What you are asked to do -
Put the lines of the records below into a numbered list, beginning at the first line and continuing through the line with "click(x=464, y=69)". Leave out any blank lines.

(Records of locating words and elements)

##############################

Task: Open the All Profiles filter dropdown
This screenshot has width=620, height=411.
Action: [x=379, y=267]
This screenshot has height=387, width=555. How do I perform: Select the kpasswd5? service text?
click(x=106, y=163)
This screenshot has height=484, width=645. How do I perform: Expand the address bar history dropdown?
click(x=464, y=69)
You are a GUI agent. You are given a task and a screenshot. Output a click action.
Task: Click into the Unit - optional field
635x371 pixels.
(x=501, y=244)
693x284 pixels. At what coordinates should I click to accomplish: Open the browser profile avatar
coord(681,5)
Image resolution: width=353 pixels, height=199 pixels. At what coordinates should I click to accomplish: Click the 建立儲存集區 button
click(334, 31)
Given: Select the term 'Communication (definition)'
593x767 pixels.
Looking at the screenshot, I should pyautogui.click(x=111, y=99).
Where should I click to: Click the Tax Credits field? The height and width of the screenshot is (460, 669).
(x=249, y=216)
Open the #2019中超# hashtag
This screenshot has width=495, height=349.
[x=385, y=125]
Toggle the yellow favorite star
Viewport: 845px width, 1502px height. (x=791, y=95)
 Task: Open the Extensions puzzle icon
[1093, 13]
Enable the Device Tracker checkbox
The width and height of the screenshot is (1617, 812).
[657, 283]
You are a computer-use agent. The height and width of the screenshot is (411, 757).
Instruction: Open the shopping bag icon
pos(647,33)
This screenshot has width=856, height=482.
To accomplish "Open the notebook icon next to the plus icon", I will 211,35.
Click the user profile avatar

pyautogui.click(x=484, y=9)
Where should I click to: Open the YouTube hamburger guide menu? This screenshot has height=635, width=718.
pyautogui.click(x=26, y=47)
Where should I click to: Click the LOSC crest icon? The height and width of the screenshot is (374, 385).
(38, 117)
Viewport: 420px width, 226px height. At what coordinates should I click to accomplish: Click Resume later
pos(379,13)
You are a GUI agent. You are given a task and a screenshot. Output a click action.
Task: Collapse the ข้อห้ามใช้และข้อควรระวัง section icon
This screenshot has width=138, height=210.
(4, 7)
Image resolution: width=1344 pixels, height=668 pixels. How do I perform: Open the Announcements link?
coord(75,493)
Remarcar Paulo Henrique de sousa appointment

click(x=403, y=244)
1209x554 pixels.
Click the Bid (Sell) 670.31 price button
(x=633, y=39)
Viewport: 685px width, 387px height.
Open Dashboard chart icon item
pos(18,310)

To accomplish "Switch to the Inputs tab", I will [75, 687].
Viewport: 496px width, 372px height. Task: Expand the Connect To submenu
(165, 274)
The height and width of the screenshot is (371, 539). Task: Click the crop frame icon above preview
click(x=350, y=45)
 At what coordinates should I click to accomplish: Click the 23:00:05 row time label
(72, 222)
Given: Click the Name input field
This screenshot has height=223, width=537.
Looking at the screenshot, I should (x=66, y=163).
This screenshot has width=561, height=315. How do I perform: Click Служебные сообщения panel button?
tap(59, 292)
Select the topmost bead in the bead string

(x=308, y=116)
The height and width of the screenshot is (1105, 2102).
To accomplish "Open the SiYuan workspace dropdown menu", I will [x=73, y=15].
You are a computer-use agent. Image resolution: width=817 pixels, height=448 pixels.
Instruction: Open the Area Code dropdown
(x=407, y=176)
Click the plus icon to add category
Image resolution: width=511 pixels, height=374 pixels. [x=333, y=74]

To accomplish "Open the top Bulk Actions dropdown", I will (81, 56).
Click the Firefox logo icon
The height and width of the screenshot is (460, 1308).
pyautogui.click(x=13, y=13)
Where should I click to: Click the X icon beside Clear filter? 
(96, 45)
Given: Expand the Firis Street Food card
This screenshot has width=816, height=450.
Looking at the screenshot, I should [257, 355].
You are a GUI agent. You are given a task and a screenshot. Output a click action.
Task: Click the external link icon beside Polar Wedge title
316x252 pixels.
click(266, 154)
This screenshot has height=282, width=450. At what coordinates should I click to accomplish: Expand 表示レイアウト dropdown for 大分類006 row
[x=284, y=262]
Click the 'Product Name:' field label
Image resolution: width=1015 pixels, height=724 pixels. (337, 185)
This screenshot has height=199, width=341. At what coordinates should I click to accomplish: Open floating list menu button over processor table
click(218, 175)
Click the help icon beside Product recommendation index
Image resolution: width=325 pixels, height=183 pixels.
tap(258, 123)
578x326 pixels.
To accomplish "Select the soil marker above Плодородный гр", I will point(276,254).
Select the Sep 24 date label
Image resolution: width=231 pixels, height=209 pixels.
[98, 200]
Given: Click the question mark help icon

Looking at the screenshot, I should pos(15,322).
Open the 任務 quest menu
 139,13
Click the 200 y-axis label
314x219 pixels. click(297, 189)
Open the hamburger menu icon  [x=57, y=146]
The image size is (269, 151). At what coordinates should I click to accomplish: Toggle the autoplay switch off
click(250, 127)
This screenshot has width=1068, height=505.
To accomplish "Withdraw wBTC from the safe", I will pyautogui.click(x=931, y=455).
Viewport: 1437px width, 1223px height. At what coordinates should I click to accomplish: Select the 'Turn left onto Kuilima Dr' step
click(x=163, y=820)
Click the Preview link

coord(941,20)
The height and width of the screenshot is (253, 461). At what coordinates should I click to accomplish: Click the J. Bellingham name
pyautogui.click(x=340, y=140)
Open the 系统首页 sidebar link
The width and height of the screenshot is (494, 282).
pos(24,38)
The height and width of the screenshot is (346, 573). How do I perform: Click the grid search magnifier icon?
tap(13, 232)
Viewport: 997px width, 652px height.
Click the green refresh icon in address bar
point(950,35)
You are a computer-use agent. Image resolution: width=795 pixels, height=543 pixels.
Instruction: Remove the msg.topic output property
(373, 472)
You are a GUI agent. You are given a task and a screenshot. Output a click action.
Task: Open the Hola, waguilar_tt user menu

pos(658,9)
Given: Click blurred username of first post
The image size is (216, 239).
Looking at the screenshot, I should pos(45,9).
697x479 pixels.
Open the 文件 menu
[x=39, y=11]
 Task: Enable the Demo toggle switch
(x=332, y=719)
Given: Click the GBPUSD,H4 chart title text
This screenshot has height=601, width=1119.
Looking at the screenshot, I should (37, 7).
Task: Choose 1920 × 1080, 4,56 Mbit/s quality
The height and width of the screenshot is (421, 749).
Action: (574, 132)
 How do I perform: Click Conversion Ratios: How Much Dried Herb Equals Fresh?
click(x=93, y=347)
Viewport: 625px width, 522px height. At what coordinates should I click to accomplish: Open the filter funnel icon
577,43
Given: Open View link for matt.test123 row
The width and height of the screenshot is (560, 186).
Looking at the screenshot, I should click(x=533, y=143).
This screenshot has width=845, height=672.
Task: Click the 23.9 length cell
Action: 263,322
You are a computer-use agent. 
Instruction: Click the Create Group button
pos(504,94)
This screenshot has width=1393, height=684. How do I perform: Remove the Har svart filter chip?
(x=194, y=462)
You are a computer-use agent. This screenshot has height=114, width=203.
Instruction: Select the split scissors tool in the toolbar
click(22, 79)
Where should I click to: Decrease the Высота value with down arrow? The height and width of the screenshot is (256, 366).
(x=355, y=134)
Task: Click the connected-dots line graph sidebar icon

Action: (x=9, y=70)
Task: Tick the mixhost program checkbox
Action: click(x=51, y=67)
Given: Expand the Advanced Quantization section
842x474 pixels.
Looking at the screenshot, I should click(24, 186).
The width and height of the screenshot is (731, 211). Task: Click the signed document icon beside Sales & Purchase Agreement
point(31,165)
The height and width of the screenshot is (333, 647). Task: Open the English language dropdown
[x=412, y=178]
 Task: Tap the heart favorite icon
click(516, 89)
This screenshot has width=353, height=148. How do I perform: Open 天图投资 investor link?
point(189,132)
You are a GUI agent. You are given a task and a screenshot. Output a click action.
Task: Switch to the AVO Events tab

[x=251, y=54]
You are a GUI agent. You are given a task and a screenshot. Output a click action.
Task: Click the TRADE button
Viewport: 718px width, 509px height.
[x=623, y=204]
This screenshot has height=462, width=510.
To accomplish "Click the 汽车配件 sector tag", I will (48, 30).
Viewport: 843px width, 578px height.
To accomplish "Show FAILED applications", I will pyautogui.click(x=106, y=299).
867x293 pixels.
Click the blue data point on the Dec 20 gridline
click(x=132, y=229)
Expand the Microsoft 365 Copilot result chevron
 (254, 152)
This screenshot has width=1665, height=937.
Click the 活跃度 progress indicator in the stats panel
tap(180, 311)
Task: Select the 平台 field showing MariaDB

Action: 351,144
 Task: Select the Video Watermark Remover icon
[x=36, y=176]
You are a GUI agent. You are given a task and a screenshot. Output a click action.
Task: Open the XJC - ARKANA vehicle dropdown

##############################

Completed task -
1. Task: Open the All Profiles filter dropdown
2. This screenshot has width=620, height=411.
3. Action: [x=379, y=267]
4. This screenshot has height=387, width=555. How do I perform: Select the kpasswd5? service text?
5. click(x=106, y=163)
6. This screenshot has height=484, width=645. How do I perform: Expand the address bar history dropdown?
7. click(x=464, y=69)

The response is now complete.